During the Federal Convention of 1787, James Madison wrote in his Notes of Debates that “the use of the Senate is to consist in its proceedings with more coolness, with more system, and with more wisdom, than the popular branch.” Indeed, the Founding Fathers intended the Senate to serve as an institutional check that ensures all voices are heard and considered, because while our constitutional democracy is premised on majority rule, it is also grounded in a commitment to minority rights.
Yet more than 200 years later, the greatest deliberative body in history is not living up to its billing. The Senate of today routinely jettisons regular order, as evidenced by the body’s failure to pass a budget for more than 1,000 days; serially legislates by political brinkmanship, as demonstrated by the debt-ceiling debacle of August that should have been addressed the previous January; and habitually eschews full debate and an open amendment process in favor of competing, up-or-down, take-it-or-leave-it proposals. We witnessed this again in December with votes on two separate proposals for a balanced-budget amendment to the Constitution.
As Ronald Brownstein recently observed in National Journal, Congress is becoming more like a parliamentary system — where everyone simply votes with their party and those in charge employ every possible tactic to block the other side. But that is not what America is all about, and it’s not what the Founders intended. In fact, the Senate’s requirement of a supermajority to pass significant legislation encourages its members to work in a bipartisan fashion.
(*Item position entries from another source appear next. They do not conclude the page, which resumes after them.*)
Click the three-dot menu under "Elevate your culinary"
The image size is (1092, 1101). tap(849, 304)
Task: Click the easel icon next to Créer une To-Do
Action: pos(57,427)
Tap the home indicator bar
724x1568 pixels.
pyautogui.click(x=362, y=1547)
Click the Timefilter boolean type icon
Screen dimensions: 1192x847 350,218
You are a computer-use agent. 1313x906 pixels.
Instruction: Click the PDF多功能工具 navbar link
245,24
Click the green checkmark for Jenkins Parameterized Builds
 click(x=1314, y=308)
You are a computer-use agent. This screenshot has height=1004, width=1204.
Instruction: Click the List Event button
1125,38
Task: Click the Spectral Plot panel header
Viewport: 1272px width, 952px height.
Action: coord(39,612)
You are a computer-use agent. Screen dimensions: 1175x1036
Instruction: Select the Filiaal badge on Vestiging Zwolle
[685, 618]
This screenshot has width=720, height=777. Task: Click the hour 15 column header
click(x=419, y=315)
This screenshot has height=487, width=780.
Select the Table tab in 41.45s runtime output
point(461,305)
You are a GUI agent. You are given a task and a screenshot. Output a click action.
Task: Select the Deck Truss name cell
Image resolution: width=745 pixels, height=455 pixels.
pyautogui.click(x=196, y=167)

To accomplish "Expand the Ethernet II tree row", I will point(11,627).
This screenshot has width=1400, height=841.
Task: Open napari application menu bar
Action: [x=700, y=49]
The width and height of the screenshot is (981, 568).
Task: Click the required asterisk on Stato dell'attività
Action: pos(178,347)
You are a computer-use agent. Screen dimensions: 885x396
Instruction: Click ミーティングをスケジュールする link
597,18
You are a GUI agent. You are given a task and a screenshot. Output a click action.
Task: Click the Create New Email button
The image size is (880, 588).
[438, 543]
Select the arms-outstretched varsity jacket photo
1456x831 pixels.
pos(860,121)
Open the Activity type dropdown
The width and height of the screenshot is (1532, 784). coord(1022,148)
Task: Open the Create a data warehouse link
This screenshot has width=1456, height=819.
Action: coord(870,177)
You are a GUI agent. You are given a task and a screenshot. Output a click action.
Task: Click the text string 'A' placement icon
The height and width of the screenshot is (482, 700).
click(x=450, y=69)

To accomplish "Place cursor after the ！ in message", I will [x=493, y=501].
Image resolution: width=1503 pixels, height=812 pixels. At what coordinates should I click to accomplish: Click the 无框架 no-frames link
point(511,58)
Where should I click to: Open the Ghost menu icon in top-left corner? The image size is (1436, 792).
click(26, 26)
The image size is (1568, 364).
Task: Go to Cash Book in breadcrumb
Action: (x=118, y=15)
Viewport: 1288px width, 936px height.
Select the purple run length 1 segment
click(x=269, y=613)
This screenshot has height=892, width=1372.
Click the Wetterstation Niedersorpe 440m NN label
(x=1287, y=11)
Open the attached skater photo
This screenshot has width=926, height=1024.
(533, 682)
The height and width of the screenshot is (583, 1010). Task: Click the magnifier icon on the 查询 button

One difficulty in making the Senate work the way it was intended is that America’s electorate is increasingly divided into red and blue states, with lawmakers representing just one color or the other. Before the 1994 election, 34 senators came from states that voted for a presidential nominee of the opposing party. That number has dropped to just 25 senators in 2012. The result is that there is no practical incentive for 75 percent of the senators to work across party lines.
The great challenge is to create a system that gives our elected officials reasons to look past their differences and find common ground if their initial party positions fail to garner sufficient support. In a politically diverse nation, only by finding that common ground can we achieve results for the common good. That is not happening today and, frankly, I do not see it happening in the near future.
For change to occur, our leaders must understand that there is not only strength in compromise, courage in conciliation and honor in consensus-building — but also a political reward for following these tenets. That reward will be real only if the people demonstrate their desire for politicians to come together after the planks in their respective party platforms do not prevail.
I certainly don’t have all the answers, and reversing the corrosive trend of winner-take-all politics will take time. But as I enter a new chapter in my life, I see a critical need to engender public support for the political center, for our democracy to flourish and to find solutions that unite rather than divide us.
I do not believe that, in the near term, the Senate can correct itself from within. It is by nature a political entity and, therefore, there must be a benefit to working across the aisle.
But whenever Americans have set our minds to tackling enormous problems, we have met with tremendous success. And I am convinced that, if the people of our nation raise their collective voices, we can effect a renewal of the art of legislating — and restore the luster of a Senate that still has the potential of achieving monumental solutions to our nation’s most urgent challenges. I look forward to helping the country raise those voices to support the Senate returning to its deserved status and stature — but from outside the institution.